SPADE parameters and quality control

SPADE parameters were benchmarked and optimal user-defined settings for this particular dataset were selected. The distribution of all markers for each SPADE clusters can be displayed as histograms to check the clustering quality.

SPADE parameters

A random pre-downsampling was used to select 50,000 cells from each sample (50,000 corresponded to the number of cells contained in the smallest sample). Then the SPADE algorithm per se was applied to all samples to define the phenotype of each cluster as well as the topology of the tree. Full upsampling was eventually performed.
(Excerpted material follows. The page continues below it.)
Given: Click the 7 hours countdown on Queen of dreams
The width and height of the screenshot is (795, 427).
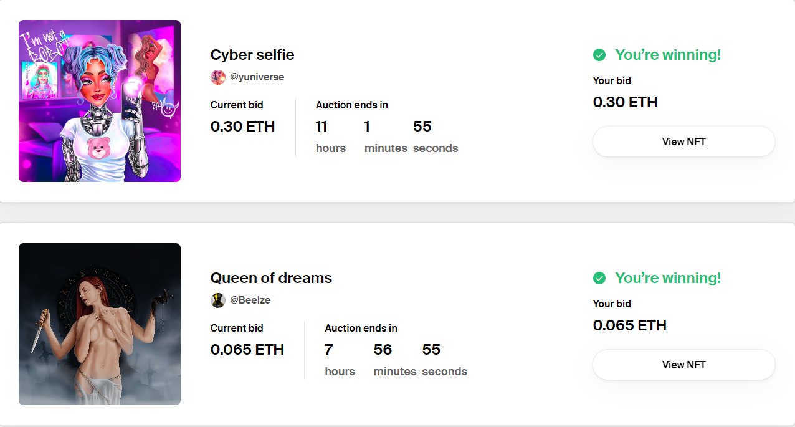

For our dataset, the optimal SPADE settings were determined with SPADEVizR package as 25 clustering markers (CD66, HLA-DR, CD3, CD107a, CD8, CD45, granzyme B, CD56, CD62L, CD4, CD11a, CD2, CD7, NKG2D, CD11c, CD69, CD25, CD16, CCR5, CXCR4, CD14, perforin, NKG2A, CD20, and CCR7), 900 clusters, a density-based downsampling of 20%, and an outlier density parameter of 0.01.


SPADE quality control

The clustering quality was expressed as the percentage of clusters displaying a unimodal and narrow distribution of all clustering markers, as well as the percentage of small clusters (clusters with less than 50 cells in total). Markers distributions were assessed using the Hartigan’s dip test (p-value<0.05 to reject the uni-modality hypothesis). Markers distributions with an interquartile range (IQR) < 2 were considered to be narrow.

66.6% of the NK cell clusters (22 out of 33) showed a ‘good’ SPADE clustering.